By Savayda Jarone
Or at least nibble on it! Spruce, fir, and pine tree branches can be much more than festive decorations. Cultures around the world, including the Mi’kmaq, have long used greens from these evergreen trees for food and medicine.
The needles from these trees are a source of vitamin C, as was discovered by early sailors and settlers who often faced scurvy, the disease of vitamin C deficiency. If you nibble on these tree needles, they will taste sour, which denotes ascorbic acid – aka vitamin C.
The other flavours are the aromatic compounds from essential oils and resins; they are strong and taste like these trees smell, uplifting and rather strong. These compounds act as immune stimulants and are anti-microbial, useful for a range of infections.
At home, I add the new growth spring tips of fir to my salads and steam them along with veggies.
One of my favorite ways to utilize them is in steam inhalations to clear sinus and respiratory congestion. Half fill a deep bowl with freshly boiled water and add a handful of small branches with needles of either of the trees. Put a towel over your head and lean over the bowl, creating a small tent in which to hold the steam. The volatile compounds from the trees will evaporate and move upward with the steam; inhale deeply, drawing the vapors into the sinuses and lungs to clear mucus congestion and improve breathing.

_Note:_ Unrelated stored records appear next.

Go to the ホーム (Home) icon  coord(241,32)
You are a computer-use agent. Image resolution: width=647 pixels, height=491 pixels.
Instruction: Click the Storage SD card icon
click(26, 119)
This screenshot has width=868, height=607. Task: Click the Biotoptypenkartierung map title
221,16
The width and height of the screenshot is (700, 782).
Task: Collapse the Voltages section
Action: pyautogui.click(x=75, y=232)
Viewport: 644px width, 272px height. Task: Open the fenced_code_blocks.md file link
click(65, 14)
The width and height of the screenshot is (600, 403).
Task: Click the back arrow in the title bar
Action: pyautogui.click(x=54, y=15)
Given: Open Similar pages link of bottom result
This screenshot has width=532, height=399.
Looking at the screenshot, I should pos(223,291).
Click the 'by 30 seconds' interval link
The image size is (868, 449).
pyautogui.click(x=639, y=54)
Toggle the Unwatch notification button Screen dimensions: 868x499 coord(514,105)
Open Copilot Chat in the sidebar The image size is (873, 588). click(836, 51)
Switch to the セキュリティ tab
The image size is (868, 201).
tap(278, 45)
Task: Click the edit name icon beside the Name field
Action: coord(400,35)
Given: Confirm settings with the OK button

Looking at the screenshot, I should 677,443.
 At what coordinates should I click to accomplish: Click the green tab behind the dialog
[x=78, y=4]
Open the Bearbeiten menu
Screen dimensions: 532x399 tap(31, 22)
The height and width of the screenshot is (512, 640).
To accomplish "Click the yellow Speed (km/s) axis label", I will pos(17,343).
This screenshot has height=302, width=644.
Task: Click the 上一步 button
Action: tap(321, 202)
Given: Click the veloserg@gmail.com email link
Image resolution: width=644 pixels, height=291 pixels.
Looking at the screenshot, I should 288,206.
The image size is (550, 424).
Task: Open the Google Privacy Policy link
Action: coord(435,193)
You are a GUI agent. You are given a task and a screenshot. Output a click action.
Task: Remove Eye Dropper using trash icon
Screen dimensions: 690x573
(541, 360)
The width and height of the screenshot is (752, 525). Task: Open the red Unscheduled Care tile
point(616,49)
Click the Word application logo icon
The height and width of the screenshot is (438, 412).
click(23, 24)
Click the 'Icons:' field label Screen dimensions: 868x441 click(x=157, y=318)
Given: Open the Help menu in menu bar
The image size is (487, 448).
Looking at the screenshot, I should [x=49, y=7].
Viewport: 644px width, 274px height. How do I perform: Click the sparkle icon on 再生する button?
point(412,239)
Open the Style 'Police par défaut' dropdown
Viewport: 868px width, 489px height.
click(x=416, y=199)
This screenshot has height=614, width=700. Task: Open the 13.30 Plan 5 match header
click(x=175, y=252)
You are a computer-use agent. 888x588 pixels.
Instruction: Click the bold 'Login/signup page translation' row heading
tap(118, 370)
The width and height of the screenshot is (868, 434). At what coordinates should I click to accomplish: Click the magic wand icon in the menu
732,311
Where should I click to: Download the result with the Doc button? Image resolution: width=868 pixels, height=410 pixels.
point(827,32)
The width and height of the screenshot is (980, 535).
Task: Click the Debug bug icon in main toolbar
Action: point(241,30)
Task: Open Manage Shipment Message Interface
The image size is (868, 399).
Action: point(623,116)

Have you ever tried spruce beer? If you like it, you may also enjoy the following syrup that can be added to sparkling water or cocktails, or taken by the spoonful as a cough syrup:
1 cup chopped tips from spruce (the terminal 1-2 inches of branches)
2 cups water
1 cup honey
Gently simmer the spruce tips in water for about 10 minutes, or until the liquid is reduced by half. Strain. While still hot, stir in the honey. Bottle, label, and refrigerate for up to 3 months. Take 1 tsp. as needed for cough or add 1-2 tbsp. to festive drinks.